The `StatusReactionController` currently uses Unicode emoji which work across all three platforms. No changes needed for the emoji set, but the underlying API calls differ:

| Action | Discord | Telegram | Slack |
|--------|---------|----------|-------|
| Add reaction | `create_reaction()` | `set_message_reaction()` | `reactions.add` |
| Remove reaction | `delete_reaction()` | `set_message_reaction()` (empty) | `reactions.remove` |

The `ChatAdapter` trait's `add_reaction` / `remove_reaction` methods abstract this.

---

## 7. Security Considerations

- **Secure by default** (#91): empty allowlist = deny all, for every platform
- **Bot message filtering**: each adapter must ignore messages from bots to prevent loops
- **Token isolation**: each platform's tokens are independent env vars
- **Session namespace isolation**: `discord:123` and `slack:123` are separate sessions even if IDs collide
- **Rate limiting**: platform-specific rate limits should be respected (Discord 5/5s, Slack 1/s per channel, Telegram 30/s)

---

## 8. Implementation Phases

| Phase | Scope | Complexity | Depends on |
|-------|-------|------------|------------|
| **Phase 1** | Extract `ChatAdapter` trait + `AdapterRouter` from `discord.rs`, refactor Discord to implement trait | Medium | — |
| **Phase 2** | Telegram adapter (`teloxide`), personal + team modes | Medium | Phase 1, #86 |
| **Phase 3** | Slack adapter (Socket Mode), channel threading | Medium | Phase 1, #93 |
| **Phase 4** | Multi-adapter simultaneous mode (Discord + Telegram + Slack in one process) | Low | Phase 1-3 |
| **Phase 5** | Platform-specific features: Slack blocks, Telegram inline keyboards, Discord embeds | Low | Phase 1-3 |

Each phase is independently shippable.
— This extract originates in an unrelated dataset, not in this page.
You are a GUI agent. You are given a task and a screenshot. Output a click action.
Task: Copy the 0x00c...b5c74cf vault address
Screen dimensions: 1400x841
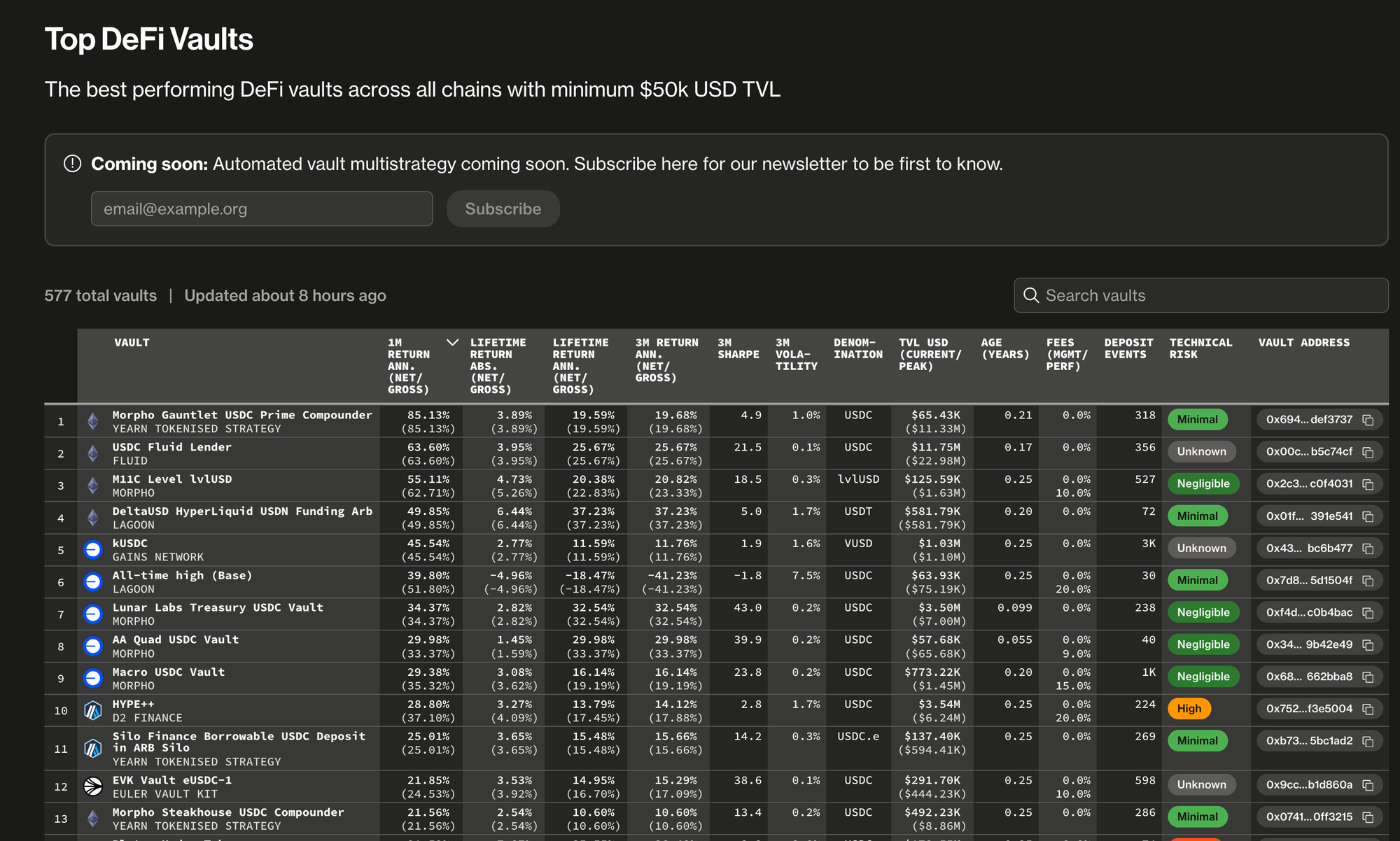1368,452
Phase 1 is a pure refactor with no behavior change.

---

## 9. Kubernetes / Helm Considerations

- Single image supports all adapters (all compiled in)
- Helm `values.yaml` gains `telegram.*` and `slack.*` sections
- Adapter selection is config-driven, not build-time
- PVC storage structure unchanged — auth tokens are per-agent, not per-platform

---

## Open Questions

1. Should adapters share a single `SessionPool` or have separate pools? (Shared is simpler, separate gives better isolation)
2. Should session keys include platform prefix (`discord:123`) or rely on ID uniqueness? (Prefix is safer)
3. Multi-adapter mode: should there be a global `max_sessions` or per-adapter limits?
4. Should the `ChatAdapter` trait support rich messages (embeds, blocks, inline keyboards) or keep it text-only for v1?
5. How to handle platform-specific features like Slack's `reply_broadcast` or Telegram's `parse_mode`?

---

_Comments and feedback welcome._